■ **About this exercise**
All lines holding the word "agent" should be located in the records and copied.

■ **Data for analysis**
---------------

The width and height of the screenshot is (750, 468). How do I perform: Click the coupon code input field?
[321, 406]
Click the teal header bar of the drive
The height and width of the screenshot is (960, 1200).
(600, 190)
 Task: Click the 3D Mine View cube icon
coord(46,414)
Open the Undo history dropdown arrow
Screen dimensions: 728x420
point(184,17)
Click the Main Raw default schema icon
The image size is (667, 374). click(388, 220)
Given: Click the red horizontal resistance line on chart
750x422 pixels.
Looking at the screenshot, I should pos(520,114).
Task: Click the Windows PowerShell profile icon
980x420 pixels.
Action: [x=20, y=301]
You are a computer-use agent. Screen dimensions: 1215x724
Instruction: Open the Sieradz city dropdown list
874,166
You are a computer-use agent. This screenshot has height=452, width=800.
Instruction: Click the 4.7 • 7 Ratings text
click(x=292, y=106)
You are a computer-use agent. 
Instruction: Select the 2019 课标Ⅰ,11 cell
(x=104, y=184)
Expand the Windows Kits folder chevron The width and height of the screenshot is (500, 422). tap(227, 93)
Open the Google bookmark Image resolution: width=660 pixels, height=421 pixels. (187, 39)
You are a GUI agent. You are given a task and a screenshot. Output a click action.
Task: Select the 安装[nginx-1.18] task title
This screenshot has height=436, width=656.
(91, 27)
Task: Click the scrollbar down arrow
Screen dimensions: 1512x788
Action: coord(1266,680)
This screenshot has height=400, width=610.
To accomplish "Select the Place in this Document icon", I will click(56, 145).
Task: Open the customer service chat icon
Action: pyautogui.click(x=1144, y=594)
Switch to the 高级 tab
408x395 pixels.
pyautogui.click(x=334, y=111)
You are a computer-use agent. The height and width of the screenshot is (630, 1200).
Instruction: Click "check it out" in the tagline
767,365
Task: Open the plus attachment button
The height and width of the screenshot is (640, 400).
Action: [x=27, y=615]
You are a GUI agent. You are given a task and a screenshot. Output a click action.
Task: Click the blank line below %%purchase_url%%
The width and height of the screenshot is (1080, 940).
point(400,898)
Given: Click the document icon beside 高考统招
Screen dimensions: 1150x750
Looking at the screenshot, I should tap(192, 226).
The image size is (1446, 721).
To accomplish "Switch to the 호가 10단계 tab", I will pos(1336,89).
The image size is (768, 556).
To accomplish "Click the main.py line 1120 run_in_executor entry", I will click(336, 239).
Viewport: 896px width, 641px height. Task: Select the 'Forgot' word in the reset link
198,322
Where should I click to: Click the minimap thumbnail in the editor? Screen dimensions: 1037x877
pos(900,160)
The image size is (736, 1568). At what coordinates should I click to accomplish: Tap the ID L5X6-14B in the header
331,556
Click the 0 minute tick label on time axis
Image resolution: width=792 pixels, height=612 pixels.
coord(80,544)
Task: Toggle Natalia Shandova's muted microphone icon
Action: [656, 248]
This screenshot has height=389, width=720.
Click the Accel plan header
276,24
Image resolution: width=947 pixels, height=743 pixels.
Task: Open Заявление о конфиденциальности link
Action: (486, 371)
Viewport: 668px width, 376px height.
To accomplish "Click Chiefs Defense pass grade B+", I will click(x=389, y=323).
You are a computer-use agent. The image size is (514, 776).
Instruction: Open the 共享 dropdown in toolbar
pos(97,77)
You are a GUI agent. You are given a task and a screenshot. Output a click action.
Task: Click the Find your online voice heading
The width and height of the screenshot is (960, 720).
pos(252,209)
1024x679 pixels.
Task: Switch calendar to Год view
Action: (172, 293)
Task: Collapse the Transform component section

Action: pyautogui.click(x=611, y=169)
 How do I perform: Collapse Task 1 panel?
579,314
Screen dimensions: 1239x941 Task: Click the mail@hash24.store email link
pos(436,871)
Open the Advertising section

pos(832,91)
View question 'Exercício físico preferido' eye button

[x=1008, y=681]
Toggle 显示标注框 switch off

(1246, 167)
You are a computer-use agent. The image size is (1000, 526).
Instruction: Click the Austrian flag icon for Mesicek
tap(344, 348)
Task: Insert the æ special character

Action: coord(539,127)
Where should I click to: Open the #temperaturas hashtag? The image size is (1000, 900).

---------------

■ **The completed task**
You are a computer-use agent. Screen dimensions: 1215x724
You are a computer-use agent. This screenshot has height=452, width=800.
You are a computer-use agent. 
You are a GUI agent. You are given a task and a screenshot. Output a click action.
You are a computer-use agent. The height and width of the screenshot is (630, 1200).
You are a GUI agent. You are given a task and a screenshot. Output a click action.
You are a computer-use agent. The image size is (514, 776).
You are a GUI agent. You are given a task and a screenshot. Output a click action.
You are a computer-use agent. The image size is (1000, 526).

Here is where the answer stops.